Untitled- Two Heads & Photo of Lips

February 13, 2018

Salvador Dalí, Untitled- Two Heads- Photo of Lips, 1975. Lithograph.

Salvador Dalí was a Spanish artist from a small town outside of Barcelona. He is best associated with Surrealism, a movement of the 20th century that manifested the subconscious and personal imagination through art. Like many Surrealists, Dalí was strongly influenced by the psychoanalytic concepts developed by Sigmund Freud, and his artworks give attention to dreams and hallucinations. Dalí’s most notable contribution to the Surrealist movement is his Paranoiac-Critical Method, a way of perceiving the world through a stimulated state of paranoia and irrational knowledge without the use of drugs. Dalí did not limit himself to painting. He was also a filmmaker, author, critic, and sculptor. Figurative influences of the artist were Pablo Picasso, Joan Miro, and Giorgio de Chirico.

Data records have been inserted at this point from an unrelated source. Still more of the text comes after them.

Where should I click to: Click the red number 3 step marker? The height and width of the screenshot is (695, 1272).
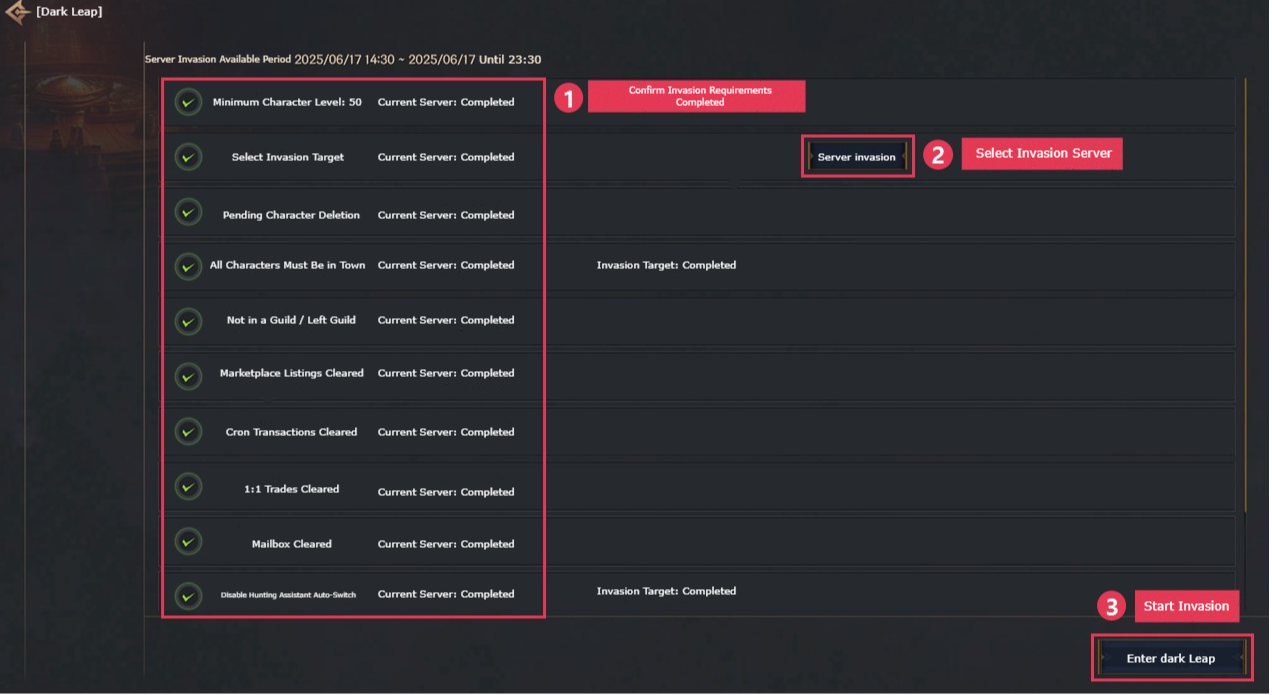coord(1110,606)
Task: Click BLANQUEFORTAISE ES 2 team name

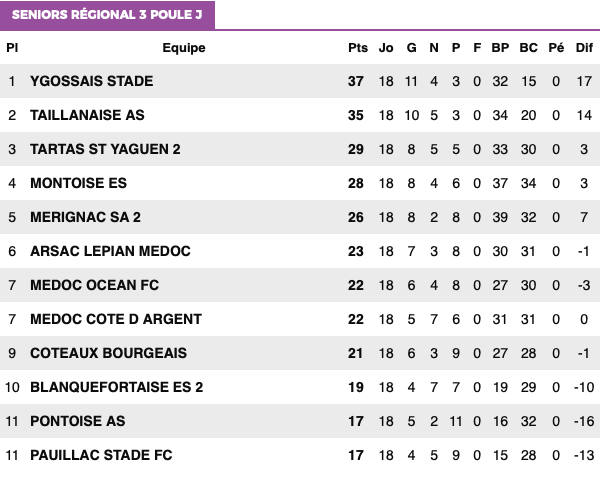Action: (117, 387)
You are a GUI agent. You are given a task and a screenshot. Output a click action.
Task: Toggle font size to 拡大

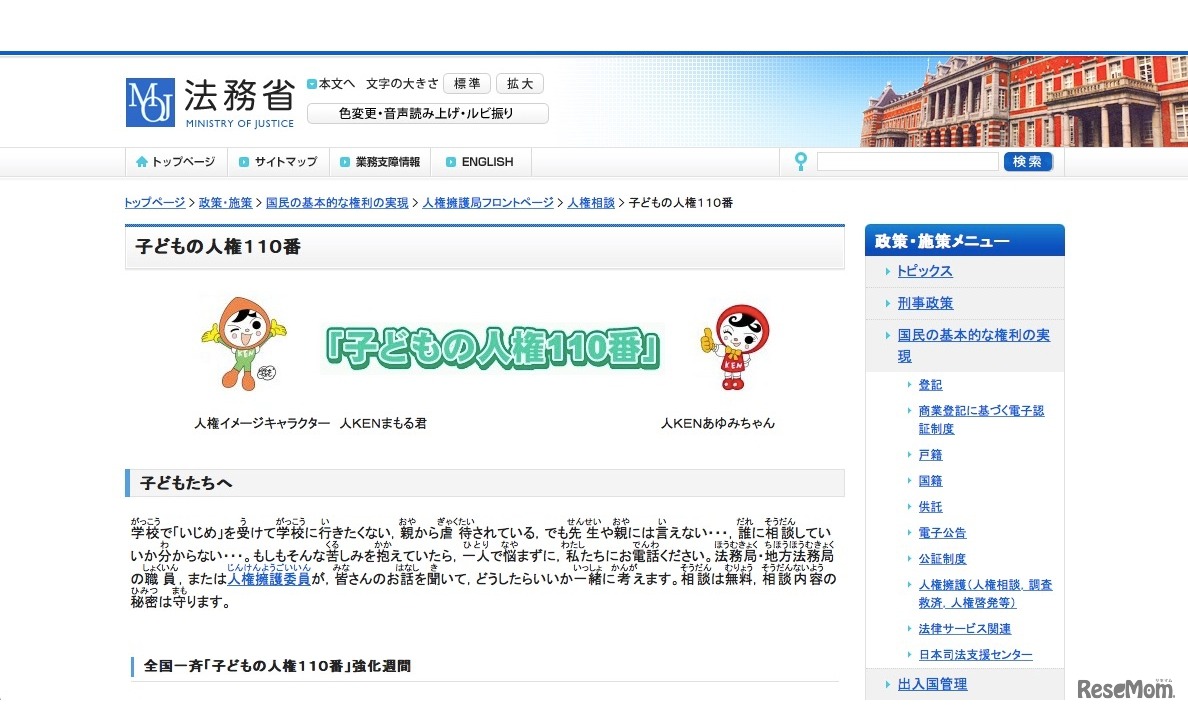519,83
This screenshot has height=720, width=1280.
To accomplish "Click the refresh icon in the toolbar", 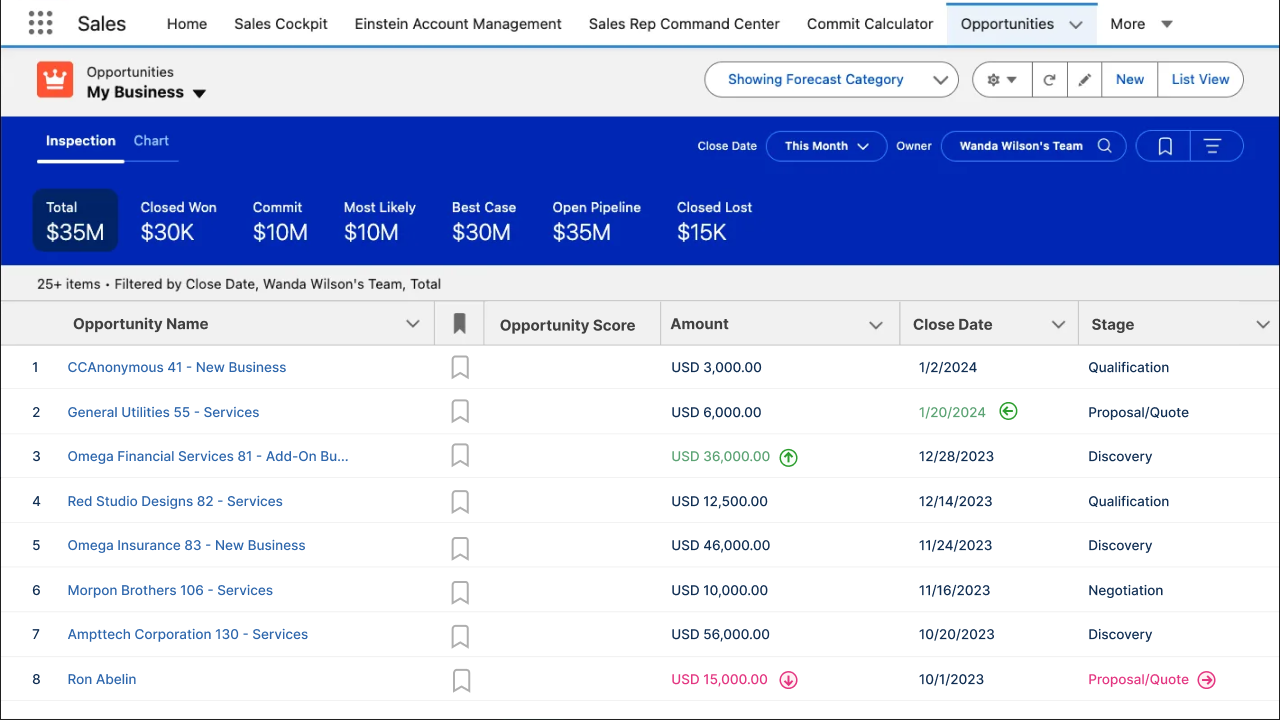I will point(1049,80).
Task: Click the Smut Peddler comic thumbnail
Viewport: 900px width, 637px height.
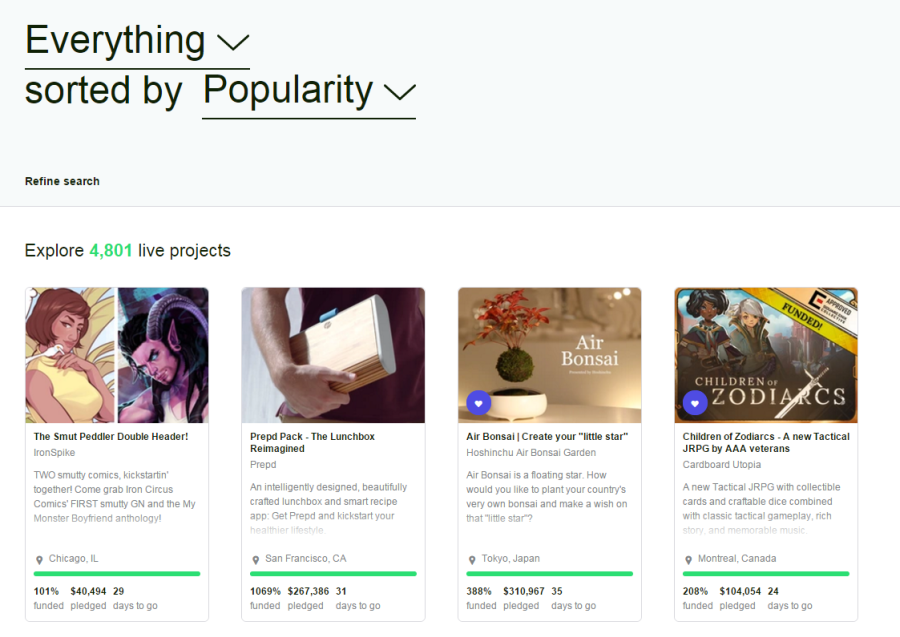Action: click(x=117, y=355)
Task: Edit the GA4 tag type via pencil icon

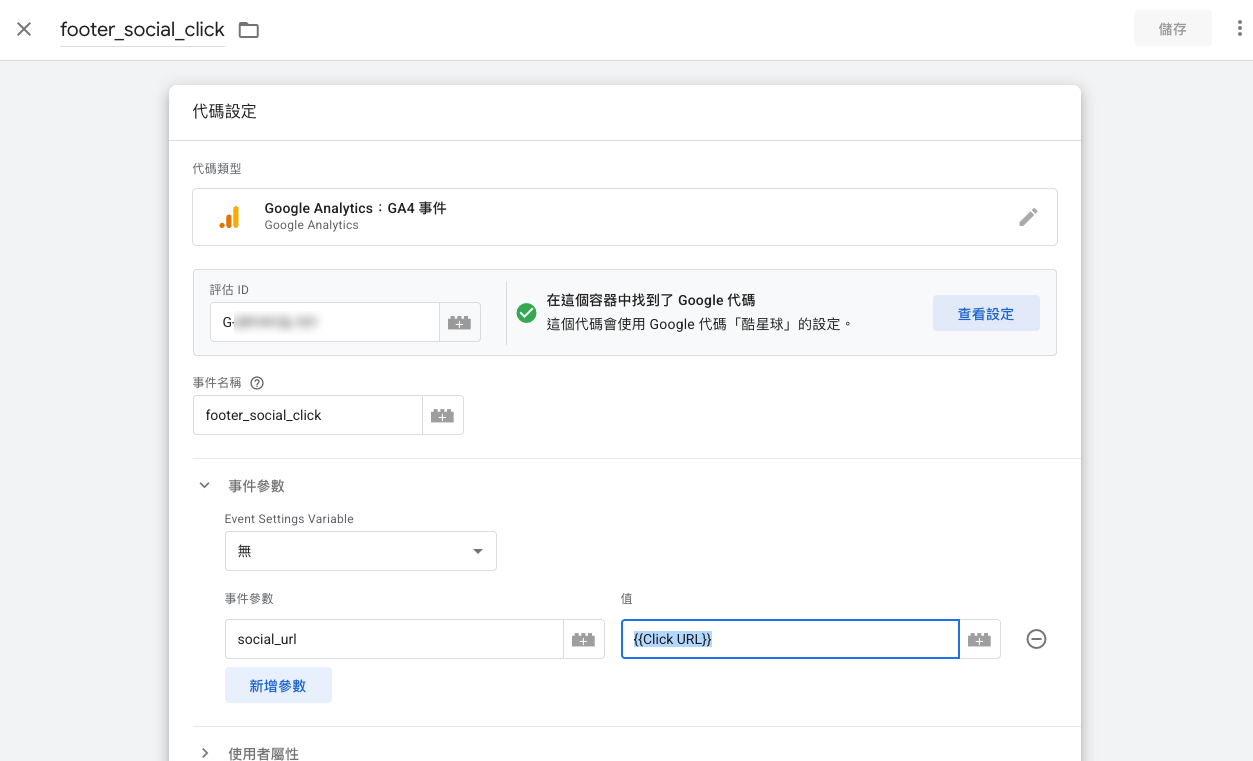Action: [x=1028, y=217]
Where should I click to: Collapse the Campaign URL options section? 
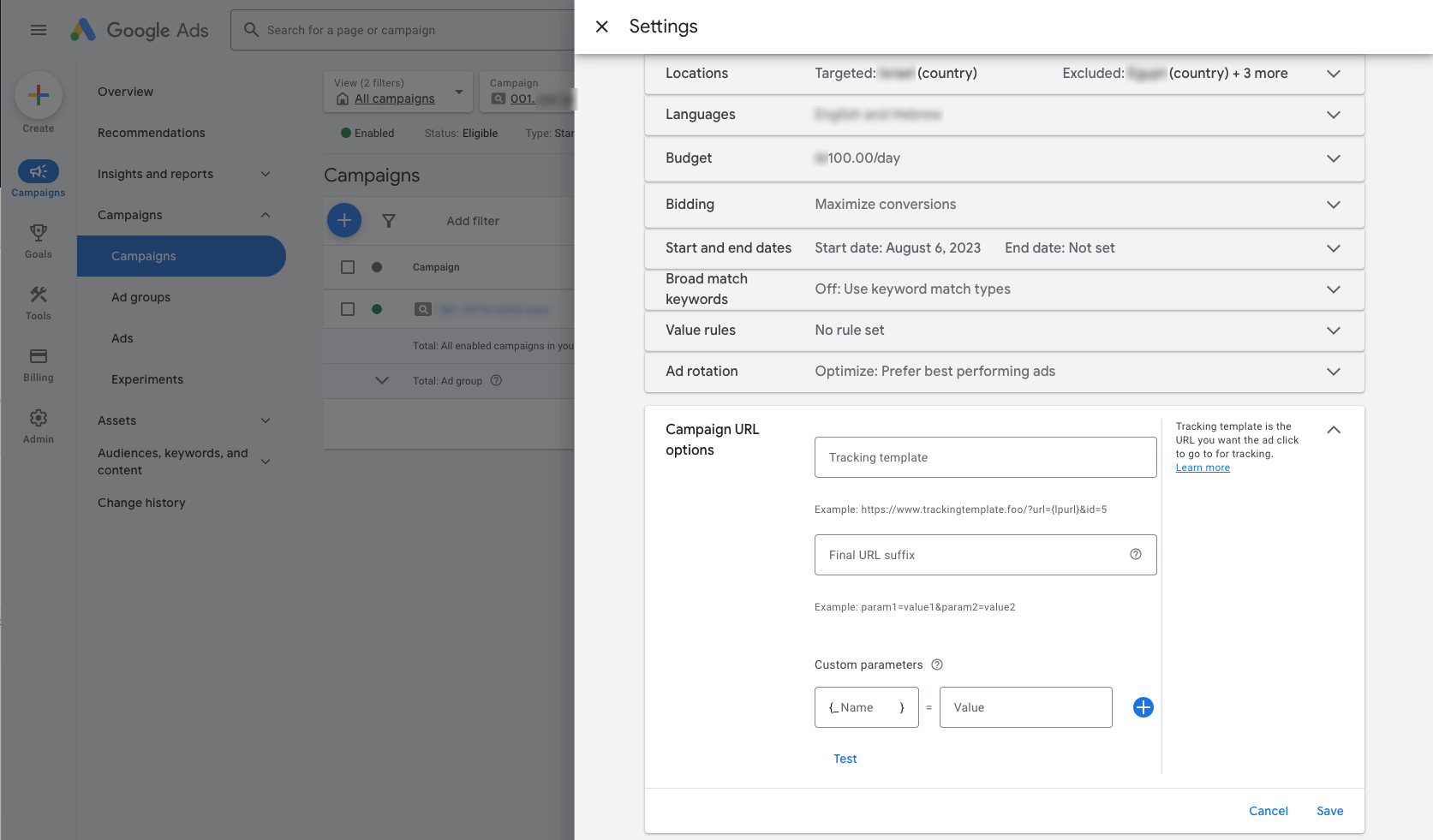1333,430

Traces of Dalí’s famous flamboyant and provocative character can be found in this untitled lithograph from the University Art Collection. The oranges and yellows of the central figure pop in contrast to the dull, colorless landscape that expands in the background. Images stand in place of the figure’s mouth and single eye. Above the androgynous being is a halo- a hint of Dalí’s fascination with the religious symbolism of classical and renaissance art. As Dalí was known to hand paint “dream photographs,” it is safe to assume that this scene comes from a dream or hallucination, probably achieved by the Paranoiac-Critical Method. The artwork was gifted to the University Art Collection by Sarah and John M. Rainy Jr. in 1977, two years after the lithograph’s completion.